Text passage —
□ □ □ □

While elaborating on the facts, the Bench then discloses in para 5 that, “In a case under Section 7, 13(1)(d) and 13(2) of the Prevention of Corruption Act, 1988, three accused namely K.K.Jalia, Alimuddin and Irfan were arrested on 29.12.2014. The said K. K. Jalia, who was the Chairman of the Municipal Corporation, was alleged to have taken a bribe of Rs.5 Lakhs; Alimuddin, who was a Police Constable, was alleged to have taken a bribe of Rs.10 Lakhs; and Irfan, was a nonofficial also alleged to be involved in the case. On 08.01.2015, the predecessor of the appellant dismissed the bail of K. K. Jalia and the bail of Alimuddin was also dismissed on 03.02.2015. The Investigation Officer had sent a letter to the concerned department seeking sanction of prosecution against the said two accused, K. K. Jalia and Alimuddin on 18.02.2015. Charge sheet was filed against all the three accused on 23.02.2015. It was at this stage, on 25.02.2015, that the appellant was appointed as Sessions Judge, Anti-Corruption Department.”

Furthermore, the Bench then added in para 6 that, “Then on 04.03.2015, the second bail application of the accused Alimuddin was rejected by the appellant. The bail application of K. K. Jalia was rejected by the Rajasthan High Court on 11.03.2015. On 17.03.2015, the second bail application was filed by K. K. Jalia before the appellant. It is noteworthy that the Rajasthan High Court granted bail to the co-accused Irfan (who was a private person) on 16.04.2015, and then on 27.04.2015, bail was also granted to Alimuddin by the Rajasthan High Court.”

Adding more to it, the Bench then observes in para 7 that, “On the second bail application of K. K. Jalia filed on 17.03.2015, the Court fixed 20.03.2015 along with the main file. Then on 18.03.2015, on the main file the case was fixed for 31.03.2015 for filing of sanction of prosecution of K. K. Jalia and till then the judicial custody of remand was extended in the bail matter. On 20.03.2015, the bail matter was adjourned for 31.03.2015. On 31.03.2015, the bail matter was adjourned for 13.04.2015 and in the main file, 13.04.2015 was fixed for filing of prosecution sanction against K. K. Jalia and for arguments on cognizance. On 13.04.2015, on which date the appellant was on leave, the bail matter was again adjourned by the officiating Presiding Officer for 16.04.2015, and on the main file it was noted that no sanction against K. K. Jalia was received and since the appellant was on leave, the case was fixed for 27.04.2015 for filing of sanction of prosecution against K. K. Jalia. On 16.04.2015, a fresh application of bail was filed by the accused K. K. Jalia stating that he was arrested on 27.12.2014 and charge sheet was filed on 23.02.2015, but till date no sanction of prosecution as required under Section 19 of the Prevention of Corruption Act, 1988, had been given, and that the custody of the accused K. K. Jalia was illegal as the accused could not be detained for an indefinite period. On the said date the appellant, in his order, observed that from 23.02.2015 till date i.e. 16.04.2015, there was no document on the file which would indicate that any progress has been made with regard to grant or refusal of sanction, and accordingly, it was directed that such a progress report be filed with regard to the efforts of the Anti-Corruption Department for grant of sanction be submitted on 27.04.2015, and time was also granted to file reply to the bail application by the next date i.e. 27.04.2015. On 17.04.2015, the matter was placed with regard to the attestation of bail of Irfan, who had been granted bail by the Rajasthan High Court on 16.04.2015.”

□ □ □ □

Records excerpted from a collection:
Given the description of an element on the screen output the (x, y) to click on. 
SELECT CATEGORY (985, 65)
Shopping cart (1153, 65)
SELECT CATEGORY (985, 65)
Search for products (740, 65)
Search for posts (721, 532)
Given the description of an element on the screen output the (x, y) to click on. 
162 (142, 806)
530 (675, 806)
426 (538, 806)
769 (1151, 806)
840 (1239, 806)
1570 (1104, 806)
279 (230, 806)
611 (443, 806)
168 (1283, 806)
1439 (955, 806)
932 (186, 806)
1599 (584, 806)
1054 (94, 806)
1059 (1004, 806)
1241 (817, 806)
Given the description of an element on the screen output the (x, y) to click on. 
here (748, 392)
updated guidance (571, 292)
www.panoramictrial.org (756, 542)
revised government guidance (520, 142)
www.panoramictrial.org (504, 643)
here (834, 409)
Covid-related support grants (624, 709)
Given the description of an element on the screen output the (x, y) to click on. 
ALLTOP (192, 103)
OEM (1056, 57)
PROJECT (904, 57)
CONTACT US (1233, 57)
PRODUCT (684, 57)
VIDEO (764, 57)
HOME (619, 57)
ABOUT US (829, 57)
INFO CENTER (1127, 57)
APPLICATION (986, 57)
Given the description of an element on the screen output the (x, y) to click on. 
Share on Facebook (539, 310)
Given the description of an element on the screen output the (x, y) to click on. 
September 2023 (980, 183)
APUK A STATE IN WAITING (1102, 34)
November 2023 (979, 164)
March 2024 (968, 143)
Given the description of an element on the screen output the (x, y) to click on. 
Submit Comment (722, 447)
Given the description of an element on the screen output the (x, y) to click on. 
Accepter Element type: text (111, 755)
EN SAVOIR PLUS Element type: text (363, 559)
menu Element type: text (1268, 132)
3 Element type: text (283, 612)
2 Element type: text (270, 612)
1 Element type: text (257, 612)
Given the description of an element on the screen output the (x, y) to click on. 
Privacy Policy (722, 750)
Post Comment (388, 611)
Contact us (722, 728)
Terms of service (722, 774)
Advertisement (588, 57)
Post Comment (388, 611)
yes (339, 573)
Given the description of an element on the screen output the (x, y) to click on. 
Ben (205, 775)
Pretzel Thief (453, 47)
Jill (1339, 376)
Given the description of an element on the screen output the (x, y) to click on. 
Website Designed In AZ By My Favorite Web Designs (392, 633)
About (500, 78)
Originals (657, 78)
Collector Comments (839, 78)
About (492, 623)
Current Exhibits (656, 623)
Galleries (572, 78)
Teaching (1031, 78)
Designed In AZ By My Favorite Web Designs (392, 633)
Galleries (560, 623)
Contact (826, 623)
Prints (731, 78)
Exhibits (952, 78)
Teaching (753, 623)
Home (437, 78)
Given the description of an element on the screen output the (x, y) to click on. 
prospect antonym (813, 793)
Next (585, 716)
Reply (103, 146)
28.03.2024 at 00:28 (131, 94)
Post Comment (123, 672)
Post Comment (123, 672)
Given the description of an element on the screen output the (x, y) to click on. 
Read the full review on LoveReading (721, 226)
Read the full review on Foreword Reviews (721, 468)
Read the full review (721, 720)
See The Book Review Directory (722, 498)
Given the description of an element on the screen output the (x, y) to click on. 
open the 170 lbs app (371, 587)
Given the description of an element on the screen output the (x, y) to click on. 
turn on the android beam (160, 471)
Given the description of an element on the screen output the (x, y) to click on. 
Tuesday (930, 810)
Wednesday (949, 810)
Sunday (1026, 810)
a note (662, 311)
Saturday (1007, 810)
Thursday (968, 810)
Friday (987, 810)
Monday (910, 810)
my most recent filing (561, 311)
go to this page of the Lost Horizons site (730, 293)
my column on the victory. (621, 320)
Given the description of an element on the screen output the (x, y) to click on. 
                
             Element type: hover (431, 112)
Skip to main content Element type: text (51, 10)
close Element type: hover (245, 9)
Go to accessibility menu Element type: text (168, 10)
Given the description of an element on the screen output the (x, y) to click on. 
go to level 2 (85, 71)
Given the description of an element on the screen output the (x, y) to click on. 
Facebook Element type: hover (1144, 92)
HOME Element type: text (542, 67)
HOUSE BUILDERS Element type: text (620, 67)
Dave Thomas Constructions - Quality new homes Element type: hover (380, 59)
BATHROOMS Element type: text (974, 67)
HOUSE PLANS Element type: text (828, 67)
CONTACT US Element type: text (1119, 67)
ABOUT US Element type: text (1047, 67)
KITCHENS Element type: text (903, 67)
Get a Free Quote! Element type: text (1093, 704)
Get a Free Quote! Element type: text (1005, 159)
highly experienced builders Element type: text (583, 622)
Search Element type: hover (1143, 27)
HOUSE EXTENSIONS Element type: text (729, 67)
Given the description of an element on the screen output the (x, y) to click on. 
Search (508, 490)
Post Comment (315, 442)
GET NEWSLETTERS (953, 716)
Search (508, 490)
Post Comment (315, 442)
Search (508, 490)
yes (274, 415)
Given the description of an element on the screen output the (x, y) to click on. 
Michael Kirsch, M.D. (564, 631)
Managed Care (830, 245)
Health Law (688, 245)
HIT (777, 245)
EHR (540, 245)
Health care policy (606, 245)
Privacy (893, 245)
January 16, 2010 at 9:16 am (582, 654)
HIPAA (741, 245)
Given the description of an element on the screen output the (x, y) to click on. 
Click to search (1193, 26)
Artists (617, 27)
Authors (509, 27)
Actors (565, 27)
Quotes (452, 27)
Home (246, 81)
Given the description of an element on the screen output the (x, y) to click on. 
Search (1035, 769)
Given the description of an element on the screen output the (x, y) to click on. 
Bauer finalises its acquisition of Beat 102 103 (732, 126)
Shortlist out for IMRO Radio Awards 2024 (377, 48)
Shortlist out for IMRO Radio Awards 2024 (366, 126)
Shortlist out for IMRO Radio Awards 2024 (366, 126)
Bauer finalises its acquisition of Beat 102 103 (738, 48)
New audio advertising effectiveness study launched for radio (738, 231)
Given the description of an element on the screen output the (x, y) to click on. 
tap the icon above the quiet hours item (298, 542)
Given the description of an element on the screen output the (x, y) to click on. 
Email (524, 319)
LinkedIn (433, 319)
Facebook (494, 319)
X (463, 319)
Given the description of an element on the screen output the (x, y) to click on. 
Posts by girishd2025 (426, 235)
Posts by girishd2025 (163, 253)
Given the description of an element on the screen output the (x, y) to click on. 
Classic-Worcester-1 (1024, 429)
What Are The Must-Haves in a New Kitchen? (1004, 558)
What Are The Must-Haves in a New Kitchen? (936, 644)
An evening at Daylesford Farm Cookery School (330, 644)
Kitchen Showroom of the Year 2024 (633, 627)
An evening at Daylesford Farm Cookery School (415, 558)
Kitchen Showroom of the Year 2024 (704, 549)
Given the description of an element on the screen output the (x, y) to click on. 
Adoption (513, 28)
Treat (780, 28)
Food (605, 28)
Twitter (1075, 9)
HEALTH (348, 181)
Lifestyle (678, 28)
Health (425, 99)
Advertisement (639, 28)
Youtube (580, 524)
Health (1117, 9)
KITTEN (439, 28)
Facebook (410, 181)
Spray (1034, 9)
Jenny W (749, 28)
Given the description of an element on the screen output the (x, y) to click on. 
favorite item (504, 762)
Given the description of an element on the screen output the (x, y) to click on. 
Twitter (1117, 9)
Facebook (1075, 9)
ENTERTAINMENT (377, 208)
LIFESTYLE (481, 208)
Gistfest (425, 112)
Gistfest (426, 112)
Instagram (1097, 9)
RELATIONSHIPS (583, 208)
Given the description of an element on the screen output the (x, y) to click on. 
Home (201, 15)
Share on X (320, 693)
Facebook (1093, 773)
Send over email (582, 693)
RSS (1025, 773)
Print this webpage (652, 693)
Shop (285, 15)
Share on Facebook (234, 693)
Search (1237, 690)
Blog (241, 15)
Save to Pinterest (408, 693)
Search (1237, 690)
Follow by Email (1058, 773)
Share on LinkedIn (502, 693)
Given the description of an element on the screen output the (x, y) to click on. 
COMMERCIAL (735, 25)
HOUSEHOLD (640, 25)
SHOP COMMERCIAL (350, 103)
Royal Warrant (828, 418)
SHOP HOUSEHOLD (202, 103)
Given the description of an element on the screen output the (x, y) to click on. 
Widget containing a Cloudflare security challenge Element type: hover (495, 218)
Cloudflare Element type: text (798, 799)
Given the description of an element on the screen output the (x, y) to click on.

□ □ □ □

Given problem A —
Based on the court excerpt on the K. K. Jalia bail case, state whether each statement agrees with it, answering yes or no and quoting the deciding words: (i) Alimuddin was alleged to have taken a bribe of Rs.10 Lakhs; (ii) the Rajasthan High Court granted bail to Irfan on 27.04.2015; (iii) the appellant was on leave on 13.04.2015.
Given problem B —
Continue the court excerpt on the K. K. Jalia bail case, picking up after its final sentence.

Reply A —
(i) Yes: "Alimuddin, who was a Police Constable, was alleged to have taken a bribe of Rs.10 Lakhs"
(ii) No: "the Rajasthan High Court granted bail to the co-accused Irfan (who was a private person) on 16.04.2015"
(iii) Yes: "On 13.04.2015, on which date the appellant was on leave"

Reply B —
Going ahead, the Bench then mentions in para 8 that, “On 27.04.2015, on the main file, the investigation officer sought time for filing of sanction against K. K. Jalia and 08.05.2015 was fixed and till then, the judicial custody and remand of K. K. Jalia and Alimuddin was extended. In the bail application of K. K. Jalia, which was also fixed for 27.04.2015 and was taken separately, two letters had been filed. One letter dated 24.04.2015 mentioned that a file for sanction of prosecution of K. K. Jalia was submitted to the State Government, and the other letter dated 27.04.2015, which was addressed to the appellant, mentioned that a meeting to discuss whether the prosecution sanction should be granted or not was held on 23.03.2015, but no decision had been reached, and thus, the file had been sent back to the State Government to take a decision in that regard and the same was still pending. It was also pointed out that the other co-accused Alimuddin (Police Constable) had been granted bail by the Rajasthan High Court on the same date i.e. 27.04.2015. The appellant heard the matter of bail of K. K. Jalia and granted bail to him by a detailed order. On 28.04.2015, the matter for attestation of bail of Alimuddin was taken on the main file as the Rajasthan High Court granted him bail on 27.04.2015. The sanction of prosecution of K. K. Jalia was also received on the main file on 28.04.2015.”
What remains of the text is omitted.